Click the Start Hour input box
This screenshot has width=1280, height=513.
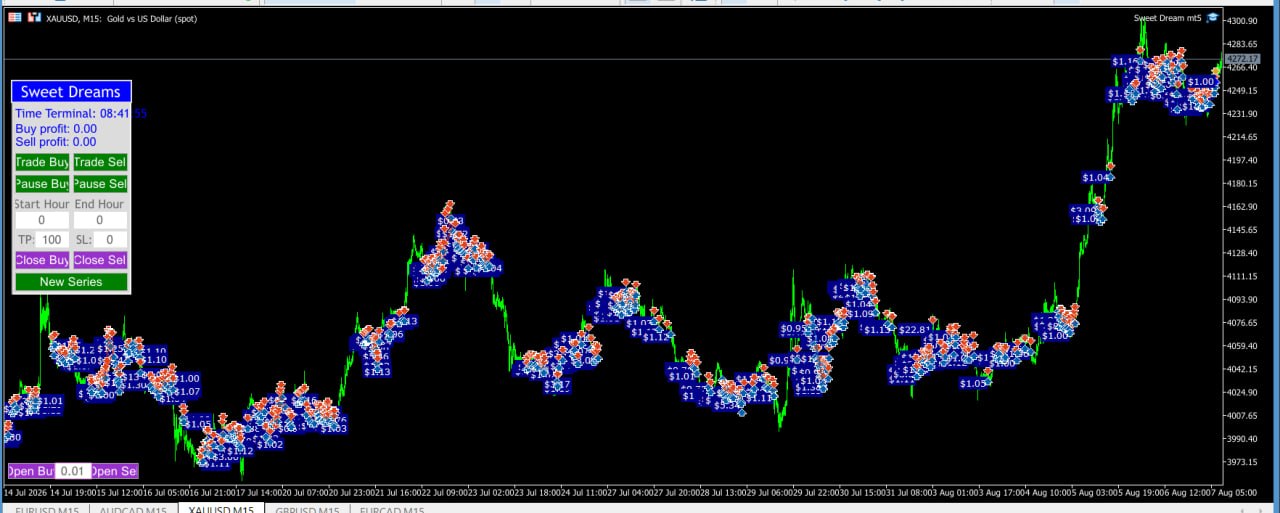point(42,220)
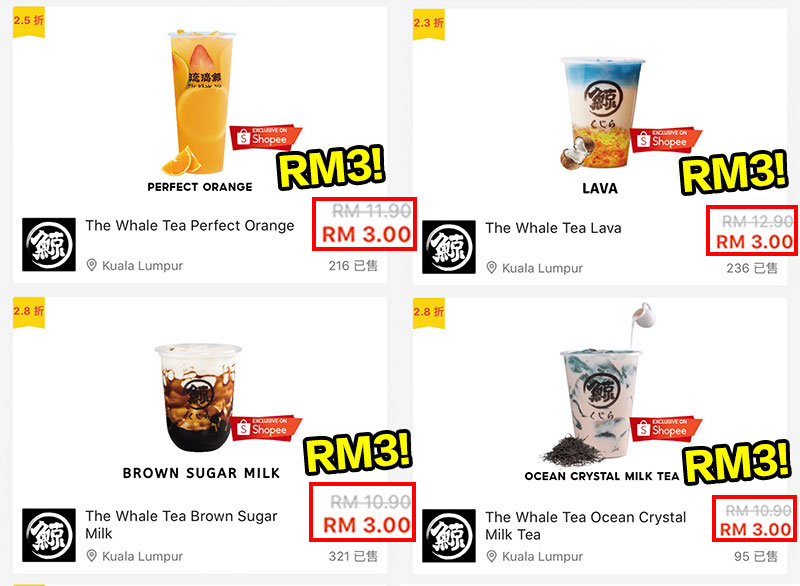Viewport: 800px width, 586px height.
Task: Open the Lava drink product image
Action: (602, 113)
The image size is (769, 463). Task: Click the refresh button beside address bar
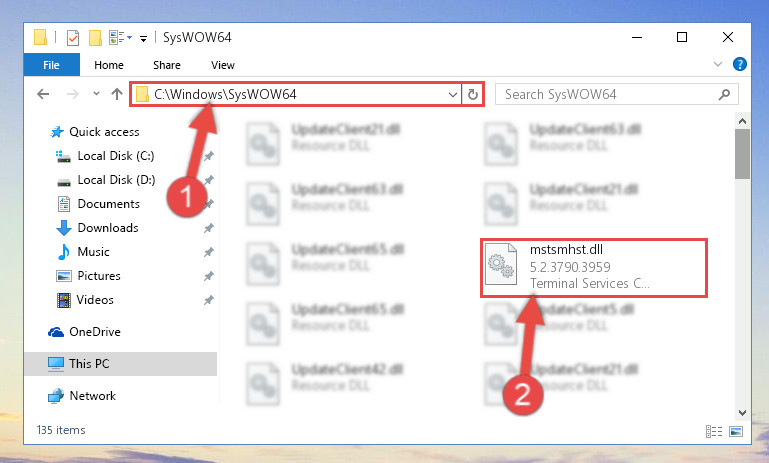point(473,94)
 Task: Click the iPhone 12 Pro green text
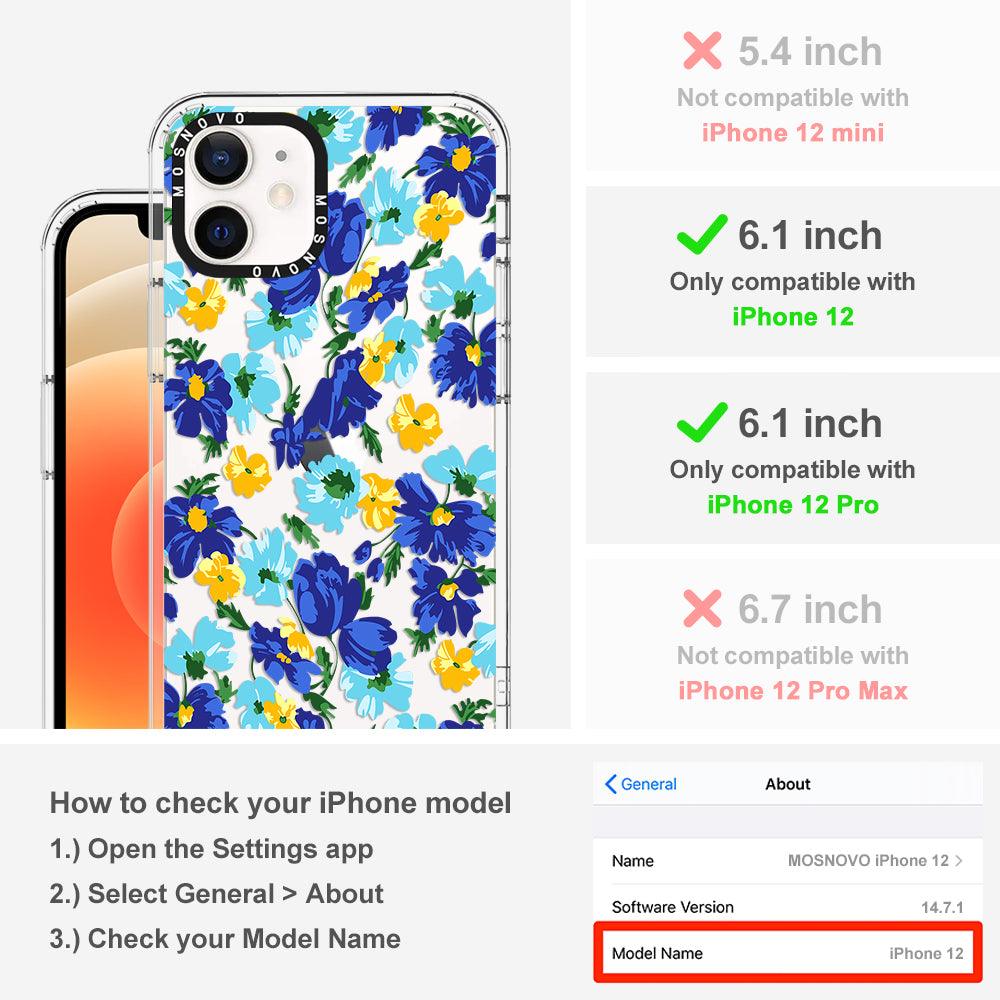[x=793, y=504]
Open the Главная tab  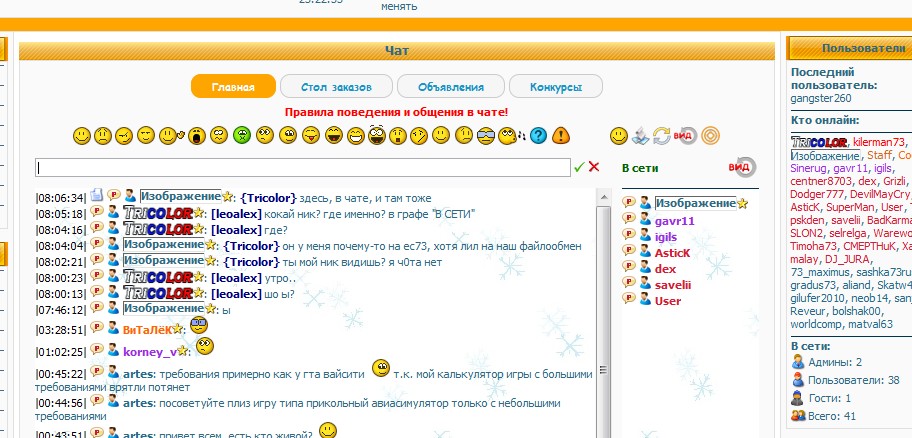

◆ ◆ ◆ ◆

(Task description):
Restate the whole of the material word for word without the pictures.

(Written response):
Click the Start Hour input box
This screenshot has width=1280, height=513.
point(42,220)
Viewport: 800px width, 586px height.
Task: Open the Lava drink product image
Action: (602, 113)
The image size is (769, 463). Task: Click the refresh button beside address bar
point(473,94)
 Task: Click the iPhone 12 Pro green text
[x=793, y=504]
Open the Главная tab  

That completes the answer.